FIG. 3 illustrates an aspect of a possible manufacturing step.

DESCRIPTION OF PREFERRED EMBODIMENT

FIG. 1 of the accompanying drawings illustrates, in perspective, a leading end 10 of a tubular rock bolt 12. A trailing end of the tubular rock bolt 12 is not shown.

The tubular rock bolt 12 is made from a suitable metal and has external keying formations, not shown, on an outer surface 14.

The tubular rock bolt 12 has an inner bore 16 with an internal diameter 18.

In order to seal the leading end 10 of the tubular rock bolt 12, use is made of a short, hollow tube 20 of a plastics material such as high density polyethylene (HDPE). The tube 20 has a length 22 and an external diameter 23 which external diameter 23 is substantially the same as the internal diameter 18 of the inner bore 16. The tube 20 can thus be inserted with a relatively tight fit into the inner bore 16 at the leading end 10 of the tubular rock bolt 12.

In a subsequent manufacturing step, the leading end 10 of the tubular rock bolt 12, with the tube 20 engaged therewith, is inserted into a suitable press, as shown in FIG. 3, by way of example only. The press has a bed 24 which cradles a first half section 26 of the leading end 10. A tool, which is not specifically shown, and which has a narrow elongate shape and a length which is of the order of the length 22 of the tube 20, is then pressed onto an outer surface 30 of a diametrically opposing second half section 32 of the leading end 10 of the tubular rock bolt 12 which is thus formed into the half section 26. In this way, an elongate U-shaped recess or channel 36 is formed in the half section 32 and extends radially towards the half section 26. The tube 20 is readily deformed in this process and fills a space 38 between opposing surfaces of the half section 26 and the now deformed section 32. The plastic material is in tight sealing engagement with these opposed surfaces and a sound seal results. Additionally, the transverse dimension of the sealed leading end is not meaningfully increased relative to the external diameter of the rock bolt shank.
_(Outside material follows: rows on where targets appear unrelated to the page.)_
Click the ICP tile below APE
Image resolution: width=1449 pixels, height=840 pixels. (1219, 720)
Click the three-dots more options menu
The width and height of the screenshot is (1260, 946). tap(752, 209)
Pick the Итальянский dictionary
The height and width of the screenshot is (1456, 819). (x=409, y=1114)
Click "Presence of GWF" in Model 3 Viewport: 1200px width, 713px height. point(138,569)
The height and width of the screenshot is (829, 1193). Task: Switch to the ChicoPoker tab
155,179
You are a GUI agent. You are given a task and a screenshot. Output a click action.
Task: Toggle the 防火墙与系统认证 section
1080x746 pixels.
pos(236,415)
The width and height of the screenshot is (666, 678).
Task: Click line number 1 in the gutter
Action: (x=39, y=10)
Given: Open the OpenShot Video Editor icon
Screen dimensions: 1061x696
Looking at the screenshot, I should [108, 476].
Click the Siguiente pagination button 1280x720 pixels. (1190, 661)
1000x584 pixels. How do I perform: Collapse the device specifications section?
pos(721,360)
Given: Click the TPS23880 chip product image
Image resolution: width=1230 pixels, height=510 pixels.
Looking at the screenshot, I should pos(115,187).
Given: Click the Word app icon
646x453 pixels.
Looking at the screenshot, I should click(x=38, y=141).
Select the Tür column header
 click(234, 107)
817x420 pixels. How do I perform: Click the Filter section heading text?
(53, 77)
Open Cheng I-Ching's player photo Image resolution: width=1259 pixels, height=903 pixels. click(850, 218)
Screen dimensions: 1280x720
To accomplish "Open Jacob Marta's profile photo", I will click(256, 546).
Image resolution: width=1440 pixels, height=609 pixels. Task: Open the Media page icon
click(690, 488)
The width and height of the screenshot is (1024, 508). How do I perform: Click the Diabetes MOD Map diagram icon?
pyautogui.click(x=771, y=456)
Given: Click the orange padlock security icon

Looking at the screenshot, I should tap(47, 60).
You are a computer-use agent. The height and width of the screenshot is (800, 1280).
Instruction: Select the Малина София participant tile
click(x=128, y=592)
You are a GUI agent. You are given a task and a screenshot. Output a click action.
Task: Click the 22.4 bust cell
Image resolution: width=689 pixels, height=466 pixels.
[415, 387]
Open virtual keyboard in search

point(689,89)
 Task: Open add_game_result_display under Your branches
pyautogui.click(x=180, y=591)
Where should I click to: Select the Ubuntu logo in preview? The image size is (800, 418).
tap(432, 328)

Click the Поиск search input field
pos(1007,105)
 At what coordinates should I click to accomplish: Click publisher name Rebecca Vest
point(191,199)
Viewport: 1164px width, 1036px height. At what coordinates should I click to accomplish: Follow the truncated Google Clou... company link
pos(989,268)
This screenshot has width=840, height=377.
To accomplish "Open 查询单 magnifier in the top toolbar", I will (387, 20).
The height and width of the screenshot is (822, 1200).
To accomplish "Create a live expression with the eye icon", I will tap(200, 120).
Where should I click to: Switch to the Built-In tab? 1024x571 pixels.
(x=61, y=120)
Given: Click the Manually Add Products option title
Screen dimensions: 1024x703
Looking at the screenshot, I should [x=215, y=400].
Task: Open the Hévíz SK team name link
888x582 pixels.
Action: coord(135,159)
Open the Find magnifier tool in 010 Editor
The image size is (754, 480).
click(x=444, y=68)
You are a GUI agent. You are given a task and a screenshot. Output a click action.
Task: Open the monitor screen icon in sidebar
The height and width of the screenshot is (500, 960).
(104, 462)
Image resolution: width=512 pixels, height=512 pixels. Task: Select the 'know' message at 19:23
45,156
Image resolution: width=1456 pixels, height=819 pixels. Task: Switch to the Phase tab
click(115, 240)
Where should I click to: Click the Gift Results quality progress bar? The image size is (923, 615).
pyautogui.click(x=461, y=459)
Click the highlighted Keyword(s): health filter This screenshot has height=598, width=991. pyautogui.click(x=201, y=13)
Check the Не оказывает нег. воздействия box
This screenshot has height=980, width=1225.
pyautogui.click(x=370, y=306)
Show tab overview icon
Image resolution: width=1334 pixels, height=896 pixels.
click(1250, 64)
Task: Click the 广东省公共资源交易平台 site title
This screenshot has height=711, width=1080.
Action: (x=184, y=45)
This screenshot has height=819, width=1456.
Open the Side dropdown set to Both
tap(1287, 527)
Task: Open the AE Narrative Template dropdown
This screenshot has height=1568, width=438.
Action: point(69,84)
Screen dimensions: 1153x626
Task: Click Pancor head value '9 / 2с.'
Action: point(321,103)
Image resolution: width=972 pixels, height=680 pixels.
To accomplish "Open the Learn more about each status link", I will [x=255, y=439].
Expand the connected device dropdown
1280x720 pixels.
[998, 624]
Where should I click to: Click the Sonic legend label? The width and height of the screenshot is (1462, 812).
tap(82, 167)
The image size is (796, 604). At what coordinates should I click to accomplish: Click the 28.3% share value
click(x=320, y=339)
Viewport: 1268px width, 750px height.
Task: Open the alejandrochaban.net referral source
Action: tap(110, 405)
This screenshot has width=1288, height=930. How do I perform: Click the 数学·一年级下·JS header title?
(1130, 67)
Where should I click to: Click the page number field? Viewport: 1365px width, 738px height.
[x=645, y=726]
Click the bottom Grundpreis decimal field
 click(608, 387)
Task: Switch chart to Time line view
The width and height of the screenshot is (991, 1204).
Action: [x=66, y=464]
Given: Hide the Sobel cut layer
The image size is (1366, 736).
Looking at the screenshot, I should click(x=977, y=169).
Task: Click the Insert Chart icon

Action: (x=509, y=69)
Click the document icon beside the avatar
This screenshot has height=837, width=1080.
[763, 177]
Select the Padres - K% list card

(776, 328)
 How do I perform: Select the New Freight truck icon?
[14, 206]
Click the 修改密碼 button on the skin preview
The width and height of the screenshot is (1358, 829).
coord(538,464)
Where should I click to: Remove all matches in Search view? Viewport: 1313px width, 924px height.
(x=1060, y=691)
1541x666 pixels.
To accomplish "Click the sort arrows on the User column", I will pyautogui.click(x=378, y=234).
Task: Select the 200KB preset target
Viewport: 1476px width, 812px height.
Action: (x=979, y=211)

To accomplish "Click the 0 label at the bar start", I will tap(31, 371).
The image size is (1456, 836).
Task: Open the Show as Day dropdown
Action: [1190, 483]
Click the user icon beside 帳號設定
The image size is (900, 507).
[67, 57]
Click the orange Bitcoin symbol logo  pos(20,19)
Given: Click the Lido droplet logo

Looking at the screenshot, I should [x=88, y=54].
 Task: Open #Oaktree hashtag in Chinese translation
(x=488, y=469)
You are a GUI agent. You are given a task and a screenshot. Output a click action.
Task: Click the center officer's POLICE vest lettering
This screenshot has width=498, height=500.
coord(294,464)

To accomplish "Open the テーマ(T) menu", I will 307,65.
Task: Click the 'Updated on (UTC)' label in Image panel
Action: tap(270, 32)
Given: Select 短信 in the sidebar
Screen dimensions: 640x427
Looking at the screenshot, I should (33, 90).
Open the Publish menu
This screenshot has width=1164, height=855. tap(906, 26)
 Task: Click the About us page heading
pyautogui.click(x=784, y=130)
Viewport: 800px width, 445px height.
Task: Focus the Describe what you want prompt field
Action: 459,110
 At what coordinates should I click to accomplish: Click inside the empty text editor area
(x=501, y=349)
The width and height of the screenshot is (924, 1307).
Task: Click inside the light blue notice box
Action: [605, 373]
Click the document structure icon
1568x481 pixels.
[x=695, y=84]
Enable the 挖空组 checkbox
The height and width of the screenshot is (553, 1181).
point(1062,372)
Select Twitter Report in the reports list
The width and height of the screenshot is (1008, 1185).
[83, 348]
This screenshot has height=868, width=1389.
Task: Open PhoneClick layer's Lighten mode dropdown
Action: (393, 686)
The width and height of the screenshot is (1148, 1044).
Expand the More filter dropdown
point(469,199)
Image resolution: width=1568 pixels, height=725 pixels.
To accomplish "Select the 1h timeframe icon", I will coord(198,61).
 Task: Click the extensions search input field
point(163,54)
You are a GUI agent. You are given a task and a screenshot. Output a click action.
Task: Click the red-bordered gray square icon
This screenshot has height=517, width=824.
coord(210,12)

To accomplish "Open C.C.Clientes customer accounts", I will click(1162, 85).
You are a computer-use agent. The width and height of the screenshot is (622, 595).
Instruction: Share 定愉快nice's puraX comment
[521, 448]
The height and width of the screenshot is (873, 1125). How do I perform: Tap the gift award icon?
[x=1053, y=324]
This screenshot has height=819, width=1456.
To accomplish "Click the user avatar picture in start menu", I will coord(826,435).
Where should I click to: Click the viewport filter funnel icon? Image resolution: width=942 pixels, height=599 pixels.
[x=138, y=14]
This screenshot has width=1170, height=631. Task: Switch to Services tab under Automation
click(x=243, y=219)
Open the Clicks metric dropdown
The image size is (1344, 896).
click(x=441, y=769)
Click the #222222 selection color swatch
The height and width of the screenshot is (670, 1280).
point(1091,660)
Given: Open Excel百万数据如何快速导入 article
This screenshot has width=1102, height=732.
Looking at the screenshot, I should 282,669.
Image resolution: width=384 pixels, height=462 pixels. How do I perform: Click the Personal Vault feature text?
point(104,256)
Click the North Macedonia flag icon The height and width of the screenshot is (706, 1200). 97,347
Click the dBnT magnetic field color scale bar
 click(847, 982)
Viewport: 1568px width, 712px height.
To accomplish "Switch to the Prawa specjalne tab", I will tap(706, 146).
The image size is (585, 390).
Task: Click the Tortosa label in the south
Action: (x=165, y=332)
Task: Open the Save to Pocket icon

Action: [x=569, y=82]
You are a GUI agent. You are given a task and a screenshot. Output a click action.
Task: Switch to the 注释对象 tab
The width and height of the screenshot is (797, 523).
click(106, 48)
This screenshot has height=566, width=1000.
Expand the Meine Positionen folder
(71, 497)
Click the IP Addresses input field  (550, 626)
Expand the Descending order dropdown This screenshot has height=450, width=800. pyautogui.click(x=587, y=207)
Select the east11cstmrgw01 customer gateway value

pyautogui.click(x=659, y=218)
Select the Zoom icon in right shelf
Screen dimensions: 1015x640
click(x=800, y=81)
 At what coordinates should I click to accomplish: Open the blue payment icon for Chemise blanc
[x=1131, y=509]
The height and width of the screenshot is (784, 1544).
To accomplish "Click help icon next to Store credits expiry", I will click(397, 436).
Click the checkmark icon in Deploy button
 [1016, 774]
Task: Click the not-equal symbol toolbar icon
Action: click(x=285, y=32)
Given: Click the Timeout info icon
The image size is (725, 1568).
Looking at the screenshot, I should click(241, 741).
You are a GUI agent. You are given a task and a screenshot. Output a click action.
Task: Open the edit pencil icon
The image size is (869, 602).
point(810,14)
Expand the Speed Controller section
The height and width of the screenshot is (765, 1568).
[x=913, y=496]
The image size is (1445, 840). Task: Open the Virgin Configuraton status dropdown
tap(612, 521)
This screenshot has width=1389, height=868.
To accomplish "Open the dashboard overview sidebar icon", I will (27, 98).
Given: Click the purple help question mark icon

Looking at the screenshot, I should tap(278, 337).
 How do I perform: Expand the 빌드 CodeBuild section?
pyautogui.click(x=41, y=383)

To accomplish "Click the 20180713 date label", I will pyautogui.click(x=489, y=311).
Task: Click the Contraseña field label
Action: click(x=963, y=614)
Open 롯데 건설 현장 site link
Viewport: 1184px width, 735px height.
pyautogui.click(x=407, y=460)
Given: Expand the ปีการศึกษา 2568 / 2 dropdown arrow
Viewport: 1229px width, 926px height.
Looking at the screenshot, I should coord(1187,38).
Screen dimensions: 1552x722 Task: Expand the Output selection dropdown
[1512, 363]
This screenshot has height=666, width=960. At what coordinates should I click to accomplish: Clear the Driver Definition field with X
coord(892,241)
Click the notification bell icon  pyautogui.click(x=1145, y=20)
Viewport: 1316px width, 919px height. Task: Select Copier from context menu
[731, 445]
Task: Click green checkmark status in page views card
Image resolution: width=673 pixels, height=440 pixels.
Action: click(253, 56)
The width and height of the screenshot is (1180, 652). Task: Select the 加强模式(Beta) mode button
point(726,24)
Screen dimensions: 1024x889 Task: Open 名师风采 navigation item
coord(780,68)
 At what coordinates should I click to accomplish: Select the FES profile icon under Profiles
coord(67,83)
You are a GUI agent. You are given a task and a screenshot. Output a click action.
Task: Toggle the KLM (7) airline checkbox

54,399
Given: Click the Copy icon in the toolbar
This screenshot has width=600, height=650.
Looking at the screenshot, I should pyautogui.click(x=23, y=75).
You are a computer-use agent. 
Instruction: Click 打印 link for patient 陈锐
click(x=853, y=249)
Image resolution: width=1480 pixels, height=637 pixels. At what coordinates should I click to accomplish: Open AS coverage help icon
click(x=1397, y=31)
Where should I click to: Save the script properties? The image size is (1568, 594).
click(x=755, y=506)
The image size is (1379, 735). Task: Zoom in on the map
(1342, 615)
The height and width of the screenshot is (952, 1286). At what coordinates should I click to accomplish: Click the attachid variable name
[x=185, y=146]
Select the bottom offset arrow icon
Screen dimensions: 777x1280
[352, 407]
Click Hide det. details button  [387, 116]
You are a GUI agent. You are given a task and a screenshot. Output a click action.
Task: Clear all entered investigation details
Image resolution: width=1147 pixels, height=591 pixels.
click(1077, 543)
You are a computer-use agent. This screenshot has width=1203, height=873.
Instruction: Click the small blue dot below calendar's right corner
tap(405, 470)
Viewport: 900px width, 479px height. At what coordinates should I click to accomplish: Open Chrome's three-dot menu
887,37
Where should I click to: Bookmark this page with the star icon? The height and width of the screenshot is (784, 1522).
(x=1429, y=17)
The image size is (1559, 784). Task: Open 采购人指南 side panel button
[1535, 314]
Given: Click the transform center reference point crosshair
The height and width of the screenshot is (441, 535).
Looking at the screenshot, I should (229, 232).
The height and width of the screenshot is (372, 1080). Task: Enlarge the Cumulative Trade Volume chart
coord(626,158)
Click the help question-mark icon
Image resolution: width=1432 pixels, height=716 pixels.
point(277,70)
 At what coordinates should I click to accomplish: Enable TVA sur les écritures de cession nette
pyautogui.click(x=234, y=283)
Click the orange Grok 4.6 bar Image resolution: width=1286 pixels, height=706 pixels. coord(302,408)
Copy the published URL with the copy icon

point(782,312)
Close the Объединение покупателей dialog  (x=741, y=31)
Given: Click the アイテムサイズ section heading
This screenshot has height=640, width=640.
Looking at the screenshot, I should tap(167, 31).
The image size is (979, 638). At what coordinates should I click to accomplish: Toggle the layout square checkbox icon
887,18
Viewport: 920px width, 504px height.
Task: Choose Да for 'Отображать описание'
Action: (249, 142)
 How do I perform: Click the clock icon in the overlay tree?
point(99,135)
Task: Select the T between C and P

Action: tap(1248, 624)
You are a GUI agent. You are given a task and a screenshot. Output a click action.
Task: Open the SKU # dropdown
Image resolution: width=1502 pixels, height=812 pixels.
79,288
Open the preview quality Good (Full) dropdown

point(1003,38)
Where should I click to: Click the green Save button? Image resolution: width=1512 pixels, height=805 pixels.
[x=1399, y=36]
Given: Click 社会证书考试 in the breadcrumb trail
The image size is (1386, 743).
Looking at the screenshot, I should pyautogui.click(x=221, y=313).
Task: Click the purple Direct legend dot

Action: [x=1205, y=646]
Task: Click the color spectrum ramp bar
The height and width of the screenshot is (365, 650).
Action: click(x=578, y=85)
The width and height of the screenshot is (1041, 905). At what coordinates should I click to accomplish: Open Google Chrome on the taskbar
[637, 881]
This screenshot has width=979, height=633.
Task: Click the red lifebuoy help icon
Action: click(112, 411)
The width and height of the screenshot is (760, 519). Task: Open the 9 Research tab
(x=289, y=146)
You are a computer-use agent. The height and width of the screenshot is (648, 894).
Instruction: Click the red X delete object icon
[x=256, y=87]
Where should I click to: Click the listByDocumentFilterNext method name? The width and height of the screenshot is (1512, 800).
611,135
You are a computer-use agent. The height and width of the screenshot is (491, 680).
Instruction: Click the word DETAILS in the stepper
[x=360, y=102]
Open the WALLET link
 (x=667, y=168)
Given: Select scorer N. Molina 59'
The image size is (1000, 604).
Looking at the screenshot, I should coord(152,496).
It has been found that if an attempt is made to seal the leading end 10 of the rock bolt 12 without using a filler material, that the material of the rock bolt 12 is liable to fracture or split due to the excessive amount of metal working which is required. When the filler material 20 is used, the leading end 10 of the tubular rock bolt 12 is sealed and the integrity of the leading end 10 is maintained i.e. there is no cracking or splitting of the metal. The filler 20 is, conveniently, initially of tubular shape but this is exemplary only, and non-limiting. Additionally, the leading end 10 of the tubular rock bolt is shaped so that when it is used for penetrating and then mixing a resin capsule there is no “finger gloving” effect.

Claims

1. A rock bolt which includes an elongate tubular body with an internal bore, a leading end and a trailing end, and filler material in the leading end, and wherein the leading end is deformed so that the filler material seals the bore at the leading end.

2. A rock bolt according to claim 1 wherein the filler material is non-metallic.

3. A rock bolt according to claim 1 wherein the filler material is initially a tube of a plastics material which can fit closely into the bore at the leading end prior to deformation thereof.

4. A rock bolt according to claim 1, wherein the leading end is deformed so that at the leading end a half section of the tubular body is forced into a diametrically opposed half section of the body, and the filler material fills a space between opposing surfaces of the two half sections.